Background: This retrospective study aimed to characterize and analyze the outcome of therapy-related myeloid neoplasms (t-MNs) in children and adolescents.
Methods: The medical records of 16 patients under 21 years of age at the time of t-MN diagnosis were reviewed.
Results: The median patient age was 11.5 years (range, 1.6-20.4 yr). Twelve patients had therapy-related acute myeloid leukemia, 3 patients had myelodysplastic syndrome, and 1 patient had chronic myelomonocytic leukemia. The median latency period was 29 months (range, 11-68 mo). Fourteen patients had cytogenetic aberrations, 8 of whom had an 11q23 abnormality. Of the 13 patients treated with curative intent, 12 patients received myeloid-type induction therapy that led to complete remission (CR) in 8 patients. Nine patients underwent allogeneic transplantation; 4 patients did not undergo transplantation due to chemotherapy-related toxic death (N=3) or parental refusal (N=1). The 5-year overall survival and event-free survival of the 13 patients treated with a curative intent were 46.2% and 30.8%, respectively.
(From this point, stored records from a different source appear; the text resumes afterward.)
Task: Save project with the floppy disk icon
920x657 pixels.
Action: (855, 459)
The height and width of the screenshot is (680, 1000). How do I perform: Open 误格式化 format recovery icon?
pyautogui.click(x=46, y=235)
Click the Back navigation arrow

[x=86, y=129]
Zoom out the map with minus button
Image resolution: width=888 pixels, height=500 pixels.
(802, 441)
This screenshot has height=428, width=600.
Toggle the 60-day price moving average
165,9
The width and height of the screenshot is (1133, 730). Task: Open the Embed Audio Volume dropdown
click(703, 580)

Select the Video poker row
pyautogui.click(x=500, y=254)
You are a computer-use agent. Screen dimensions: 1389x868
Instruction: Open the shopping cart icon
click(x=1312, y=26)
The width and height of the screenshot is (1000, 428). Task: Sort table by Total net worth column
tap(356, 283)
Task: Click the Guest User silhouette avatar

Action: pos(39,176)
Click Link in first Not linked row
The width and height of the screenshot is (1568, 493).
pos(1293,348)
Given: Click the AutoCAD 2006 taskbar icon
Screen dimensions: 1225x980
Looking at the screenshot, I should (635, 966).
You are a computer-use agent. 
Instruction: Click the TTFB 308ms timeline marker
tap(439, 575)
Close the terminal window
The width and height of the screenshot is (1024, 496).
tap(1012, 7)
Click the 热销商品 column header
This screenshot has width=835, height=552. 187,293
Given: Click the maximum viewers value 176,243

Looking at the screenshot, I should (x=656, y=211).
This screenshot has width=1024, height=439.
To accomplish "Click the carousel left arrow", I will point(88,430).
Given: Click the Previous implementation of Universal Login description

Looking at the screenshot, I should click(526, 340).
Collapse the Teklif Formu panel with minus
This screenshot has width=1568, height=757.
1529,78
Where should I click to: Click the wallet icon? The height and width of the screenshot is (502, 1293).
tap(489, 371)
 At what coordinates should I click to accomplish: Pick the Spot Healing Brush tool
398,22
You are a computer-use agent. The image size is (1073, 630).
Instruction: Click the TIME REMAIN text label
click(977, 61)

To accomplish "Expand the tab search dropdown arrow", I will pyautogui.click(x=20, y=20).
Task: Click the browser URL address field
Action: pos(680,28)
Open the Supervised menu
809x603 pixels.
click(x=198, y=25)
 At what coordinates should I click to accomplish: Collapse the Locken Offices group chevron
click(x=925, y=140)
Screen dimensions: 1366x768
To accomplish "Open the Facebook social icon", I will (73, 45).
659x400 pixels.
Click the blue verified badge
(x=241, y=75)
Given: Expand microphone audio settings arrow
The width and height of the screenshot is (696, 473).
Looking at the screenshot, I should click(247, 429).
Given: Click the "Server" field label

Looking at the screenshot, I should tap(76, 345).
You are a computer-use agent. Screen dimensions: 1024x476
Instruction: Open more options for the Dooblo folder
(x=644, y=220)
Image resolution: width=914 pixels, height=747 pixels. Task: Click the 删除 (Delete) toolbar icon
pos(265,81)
For the 9 patients who underwent allogeneic transplantation, the 5-year event-free survival was 66.7%.
Conclusion: A significant proportion of young patients with t-MNs can experience long-term survival, and allogeneic transplantation plays a key role for attaining cure in these patients.
Keywords: Allogeneic hematopoietic stem cell transplantation; Pediatric population; Therapy-related myeloid neoplasms.